PASSAGE
Published on October 30, 2023, at 3:53 p.m.
by Katherine Williams.
In today’s digital world, children are growing up in a vastly different environment than their parents or grandparents did. Social media platforms have made children not only consumers of content but also active participants, sharing their lives, interests and experiences online. With the rise of platforms like TikTok, Instagram and YouTube, young people are more exposed to social media than ever before.
In 2018, Pew Research Center surveyed 750 13-to-17-year-olds on their social media habits. Out of the 750 surveyed, 97% were active social media users. PR practitioners must navigate this landscape ethically and take into account the impact of social media on children’s development and self-image.
The double-edged sword of social media
PR professionals must recognize that social media can have both beneficial and harmful effects on children.
Sharla Biefield, a developmental psychologist and assistant professor at The University of Alabama, explained the dual nature of social media. She pointed out that while social media can negatively affect children through bullying and the creation of a negative body image, it can also be a safe haven for LGBTQ+ youth.

INPUT DATA
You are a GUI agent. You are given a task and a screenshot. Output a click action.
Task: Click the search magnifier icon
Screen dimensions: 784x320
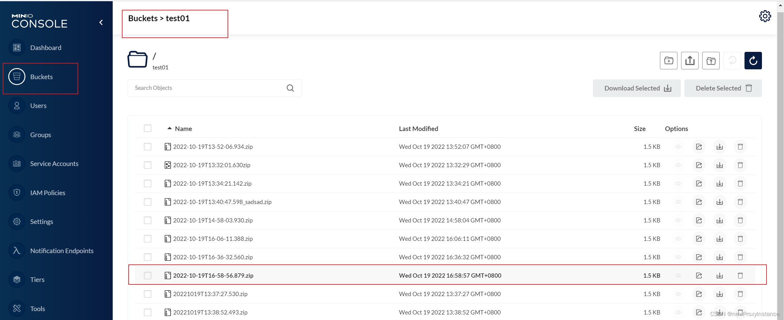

BRIEF 1
Answer these questions about the article on children and social media:
(a) How many young people did Pew Research Center survey in 2018, and what ages were they?
(b) What share of them were active social media users?
(c) Where does Sharla Biefield work, and in what role?
BRIEF 2
Say whether each statement agrees with the article on children and social media. Answer yes or no, and quote the words from the article that settle it.
(a) The article was published in the morning.
(b) Sharla Biefield said social media can be a safe place for LGBTQ+ youth.
(c) The Pew survey took place in 2020.
BRIEF 3
Write the next part of the article on children and social media, picking up after its last sentence.
You won't need the listing for any of this.

WRITTEN REPLY 1
(a) 750 young people, aged 13 to 17.
(b) 97%.
(c) The University of Alabama, as an assistant professor.

WRITTEN REPLY 2
(a) No: "Published on October 30, 2023, at 3:53 p.m."
(b) Yes: "it can also be a safe haven for LGBTQ+ youth."
(c) No: "In 2018, Pew Research Center surveyed 750 13-to-17-year-olds on their social media habits."

WRITTEN REPLY 3
“Social media can provide a supportive and affirming community for LGTBTQ+ youth in rural areas,” Biefield explained. “For example, when COVID-19 shut down the world, kids didn’t have access to a lot of in-person interactions with their peers. These interactions were important for their well-being, especially if they didn’t have an affirming family, or feel safe talking about their identities with family. Social media and those communities can be really beneficial and important to create a sense of belonging.”
Public relations can use campaigns for good to help create a more inclusive and accepting atmosphere for all groups. This can extend past the LGBTQ+ community and include creating promotions with a diverse group of people of different races, cultural backgrounds, body types and disabilities.
The growing challenge of Kidfluencers
In the advertising and public relations fields, children present a unique challenge. According to a Statista report in 2021, advertisers spent $2.9 billion worldwide on digital advertising targeting children. The latest trend in children’s media consumption revolves around kid influencers who are paid by companies to play with toys or promote their products. Not only do child influencers affect the young people watching, but it is uncertain how this phenomenon will affect the kid influencers themselves in later years.
Steven Holiday, an advertising professor at The University of Alabama, questioned, “If a brand has used a child to be a kid influencer in either advertising or public relations to represent their brand, can they have an independent identity separate from that? We don’t know because the use of children in advertising and PR is constantly evolving. As those children grow up, what effects will that have on their own independent social identity?”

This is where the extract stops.